## Alıntılanan metin
Murat D. Çekin, güfte mecmuaları konusunda doktora çalışması yapan konuğu Harun Korkmaz’dan Mevlevilikteki dede kavramını açıklamasını istedi.
Harun Korkmaz dede kavramının tasavvuf terminolojisine ait olduğunu Mevlevilik ve Bektaşilikte de kullanıldığını belirtti. Dede; Mevlevilikte binbir günlük süreyi kapsayan çileyi tamamlayarak Mevlevi dervişinin elde ettiği bir unvan. Abdülbaki Nâsır Dede Yenikapı Mevlevihanesinde doğmuş, orada yetişmiş ve şeyh sülalesinden geldiği için dergâhın şeyhi olmuş ve efendi unvanı almıştır. Mevlevihanelerde şeyh olan dedelere efendi denir. Aynı zamanda postnişin oldukları için de efendi unvanı kullanılır. Abdülbaki Nâsır Dede hem efendi hem de dededir.
Abdülbaki Nâsır Dede 1765’de Zeytinburnu sınırları içinde bulunan Yenikapı Mevlevihanesinde dünyaya geldi. Bu Mevlevihane öteden beri tekke musikîsinin merkezlerinden biri olması dolayısıyla Dede zengin musikî ortamı içinde büyüdü ve genç yaşlarından itibaren de özellikle neyzenliği üzerinden tanınırlık seviyesine ulaştı. Kendisi musikînin sadece icra değil, bestekârlık ve nazariyat tarafıyla da ilgilendi. Sultan Selim’e ithaf ettiği Tedkîk u Tahkîk eserinde dönemindeki makamları ve onların perdelerini, usullerini anlattı. İsfahan Âyin-i Şerîfi ve Acem Bûselik Mevlevî Âyin-i Şerîfi ilk akla gelen eserleri. Bunlar dışında kendisinin bulduğu makamlar da mevcut. İsfahan Âyin-i Şerîfi’nin kaybolduğu bilinir. Acem Bûselik Mevlevî Âyin-i Şerîfi bütün Mevlevilerin en renkli en seçkin örneklerinden birisi olarak mevcudiyetini devam ettirdi ve günümüze geldi dedi Korkmaz.
Harun Korkmaz “Acem Bûselik Mevlevî Âyin-i Şerîfi Benim Tespit Edebildiğim Kadarıyla 1950’lerde Kani Karaca, Sadettin Heper, Ulvi Ergüner, Niyazi Sayın, Mesut Cemil ve Cevdet Çağla Refakatlerinde İstanbul Radyosunda Kaydedildi”
Murat D. Çekin konuğuna Abdülbaki Nâsır Dede’nin müzik tarihi açısından öneminin nereden kaynaklandığını sordu.
Korkmaz, Dede’nin öneminin hem Acem Bûselik Mevlevî Âyin-i Şerîfi hem de Tedkîk u Tahkîk eserini Sultan Selim’e sunmuş olmasından kaynaklandığını söyledi.Tedkîk u Tahkîk musikî geleneğini içinde barındırmakla birlikte pek çok yeni bilgiyi de içermektedir. Bugün musikîdeki tekâmülü görmek, bazı makamların seyrini ve tarifini öğrenebilmek için bu esere bakılır. Hangi makamı kim icat etmiş, ne zaman ortaya çıkmış gibi bazı bilgileri de bize veren önemli bir eserdir. Acem Bûselik Mevlevî Âyin-i Şerîfi ise elli ayin içinde parlayan yıldızlardandır.

## Verilen liste
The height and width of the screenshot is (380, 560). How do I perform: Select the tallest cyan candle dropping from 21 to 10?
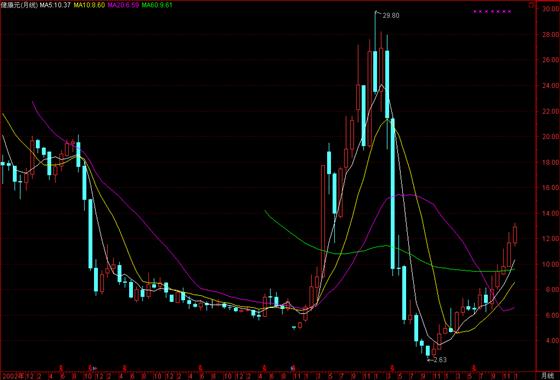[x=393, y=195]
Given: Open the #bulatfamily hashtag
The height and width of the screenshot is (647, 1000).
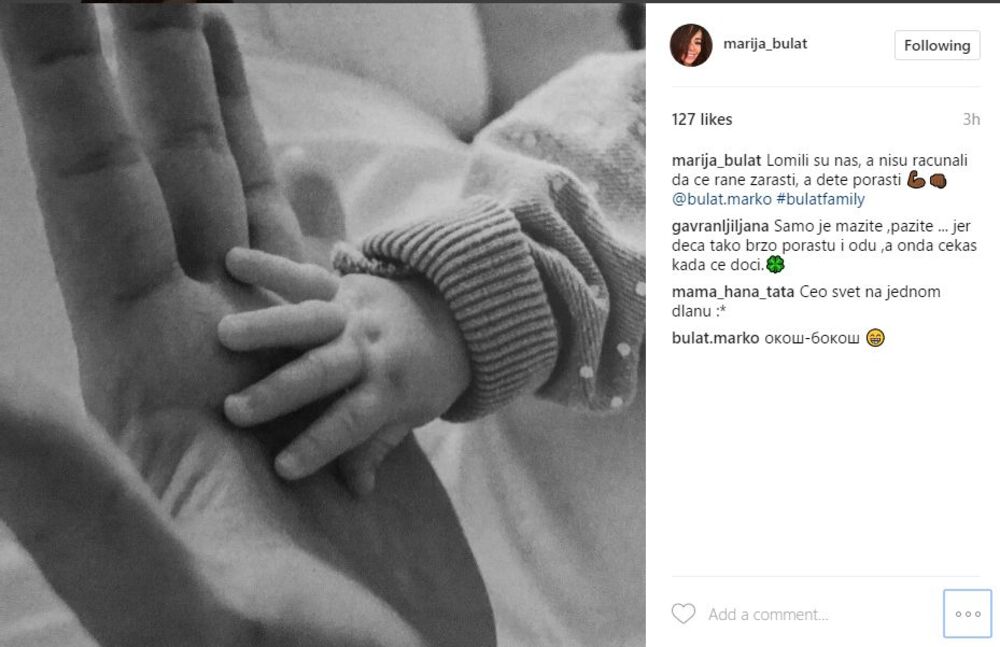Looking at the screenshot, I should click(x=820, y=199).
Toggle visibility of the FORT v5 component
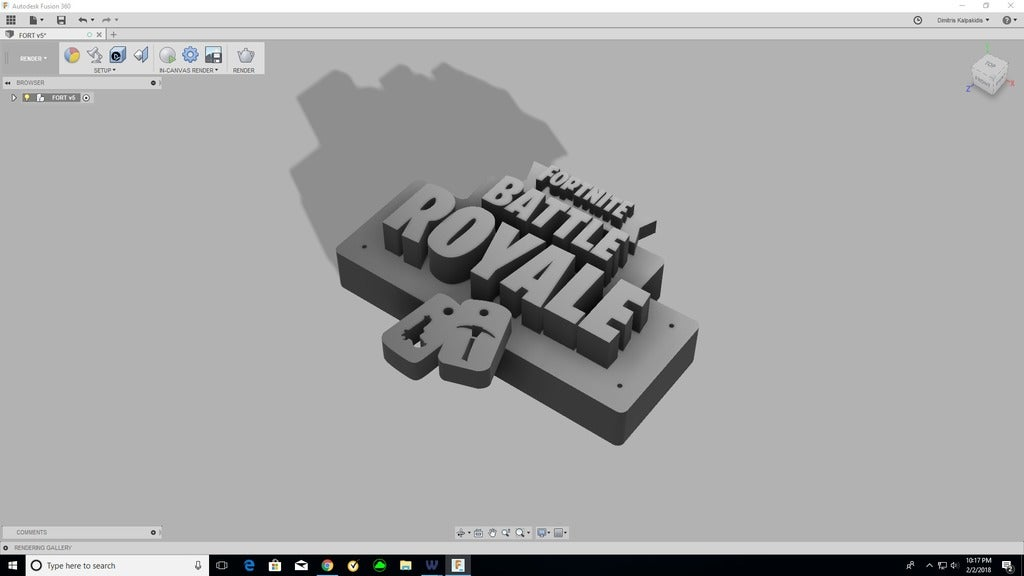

## Alıştırma yönergesi
Abdülbaki Nâsır Dede hakkındaki metinde "Murat D. Çekin konuğuna" kısmından "içinde parlayan yıldızlardandır." kısmına kadar olan bölümü, "Sultan Selim" yerine "Padişah Selim" koyarak yeniden yazın.

## Görevin sonucu
Murat D. Çekin konuğuna Abdülbaki Nâsır Dede’nin müzik tarihi açısından öneminin nereden kaynaklandığını sordu.
Korkmaz, Dede’nin öneminin hem Acem Bûselik Mevlevî Âyin-i Şerîfi hem de Tedkîk u Tahkîk eserini Padişah Selim’e sunmuş olmasından kaynaklandığını söyledi.Tedkîk u Tahkîk musikî geleneğini içinde barındırmakla birlikte pek çok yeni bilgiyi de içermektedir. Bugün musikîdeki tekâmülü görmek, bazı makamların seyrini ve tarifini öğrenebilmek için bu esere bakılır. Hangi makamı kim icat etmiş, ne zaman ortaya çıkmış gibi bazı bilgileri de bize veren önemli bir eserdir. Acem Bûselik Mevlevî Âyin-i Şerîfi ise elli ayin içinde parlayan yıldızlardandır.